A investigação do Ministério Público aponta abuso de poder
econômico, com saques na boca do caixa feitos por funcionários fantasmas. Após
pedido de vista do ministro Nunes Marques, o caso volta ao Tribunal Superior
Eleitoral na terça-feira (24). No placar, dois votos pela cassação e a
declaração de inelegibilidade do governador.
Castro ocupa o Palácio Guanabara há cinco
anos e meio, tempo de total submissão aos interesses do bolsonarismo. Seu
antecessor, Wilson Witzel, foi afastado do poder quando passou a incomodar a
família. A história pode se repetir. O governador desconfia que um grupo
político, sob influência de Flávio, o filho 01, quer livrar-se dele, como se
fosse uma peça defeituosa.
No TSE, Castro depende dos votos de Nunes Marques e André
Mendonça, ministros indicados por Bolsonaro. Temendo uma decisão desfavorável,
ele avalia renunciar antes do fim do julgamento. Caso escape da condenação,
tentará uma das duas vagas ao Senado nas eleições de outubro. O cenário é
incerto. Estão na disputa o ex-prefeito Marcelo Crivella, a petista Benedita da
Silva, o ex-capitão do Bope Rodrigo Pimentel, o deputado Otoni de Paula, aliado
de Eduardo
Paes, líder das pesquisas para governador. O nome preferido de Flávio
Bolsonaro é Márcio Canella, ex-prefeito de Belford Roxo.

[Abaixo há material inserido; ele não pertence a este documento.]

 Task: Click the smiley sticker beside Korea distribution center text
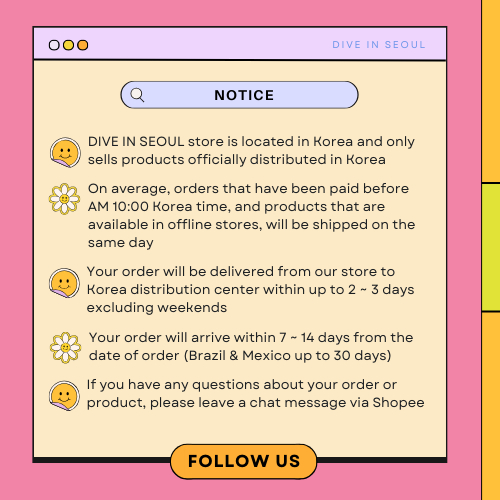(x=64, y=283)
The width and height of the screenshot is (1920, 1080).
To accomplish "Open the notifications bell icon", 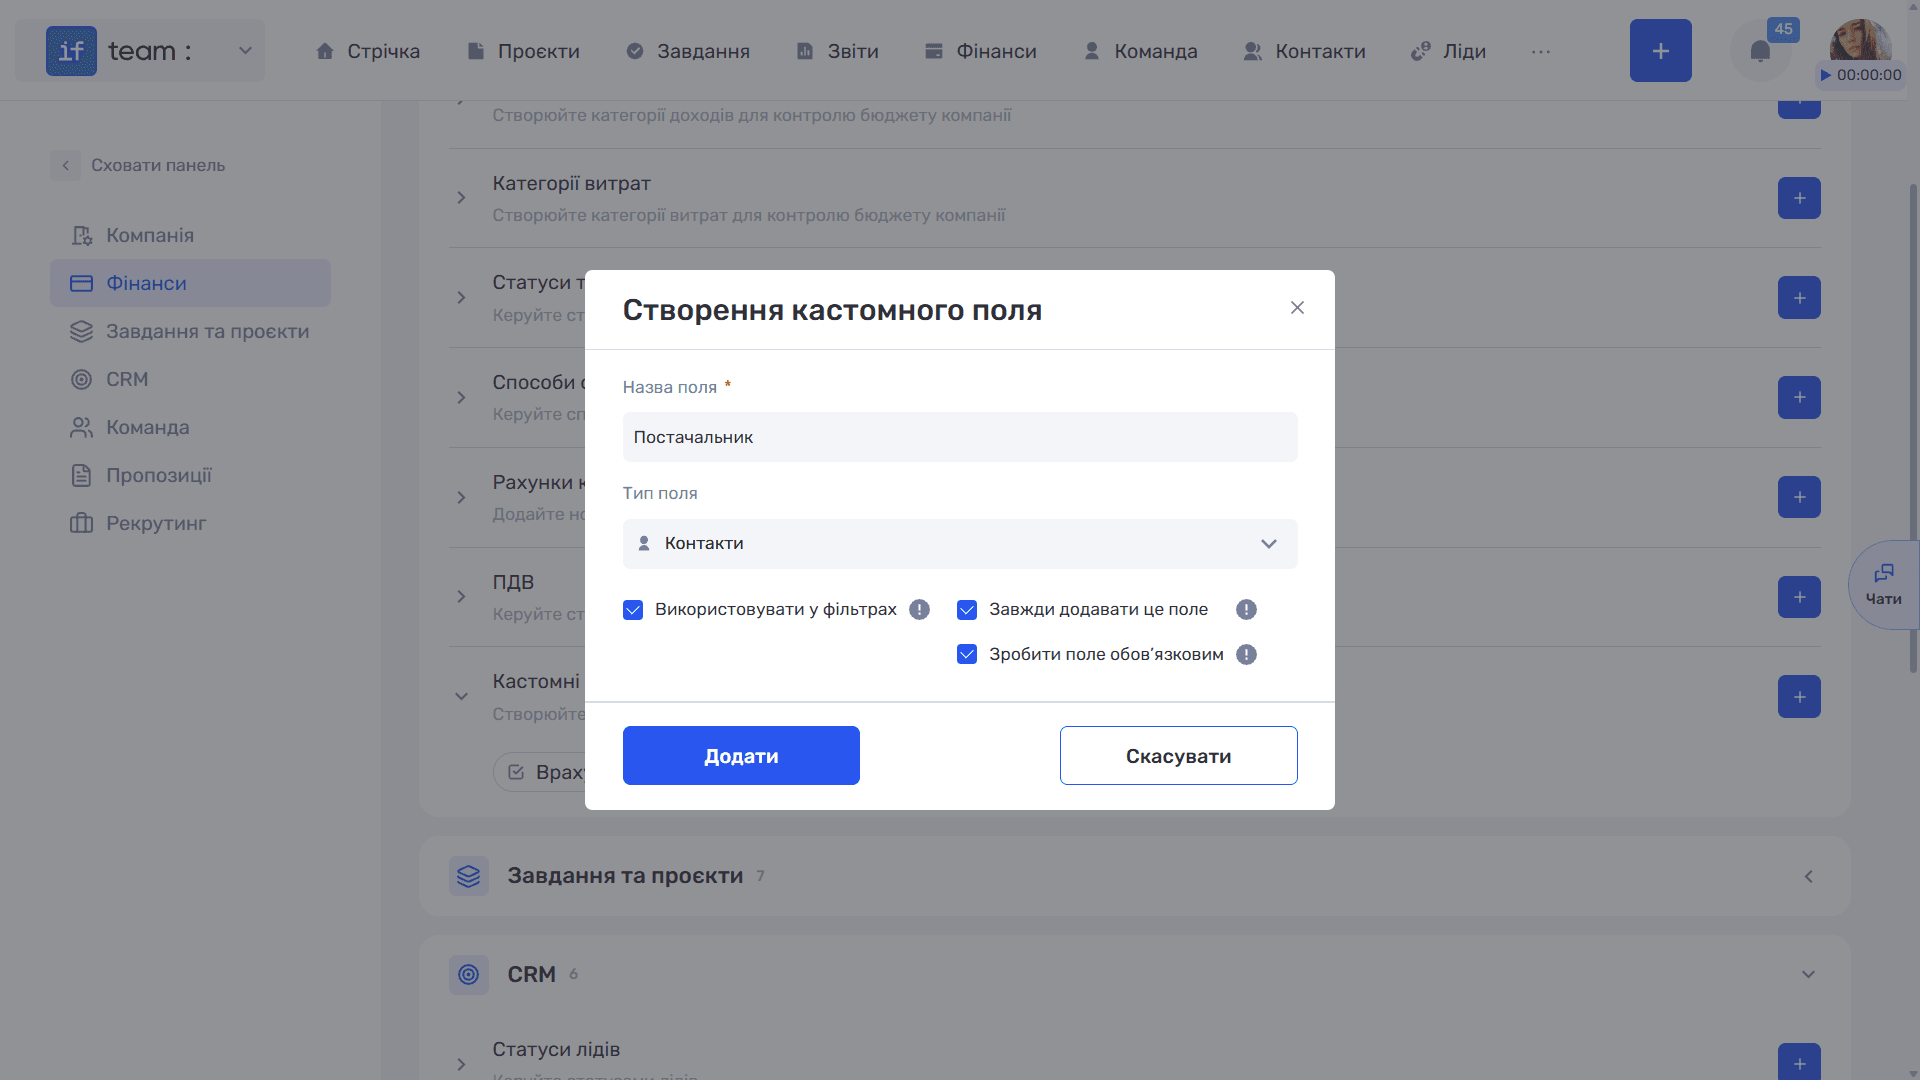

Em outubro, a matança nos complexos do Alemão
e da Penha deu popularidade a Castro. Hoje, no entanto, sua imagem
está manchada. Recentes operações da Polícia Federal no Rio prenderam 35
agentes de segurança pública acusados de corrupção e envolvimento com o crime
organizado.
Defensor do argumento que equipara traficantes de drogas a
terroristas, o filho 01 quer evitar que a sujeira na gestão fantoche de Cláudio
Castro respingue na campanha presidencial.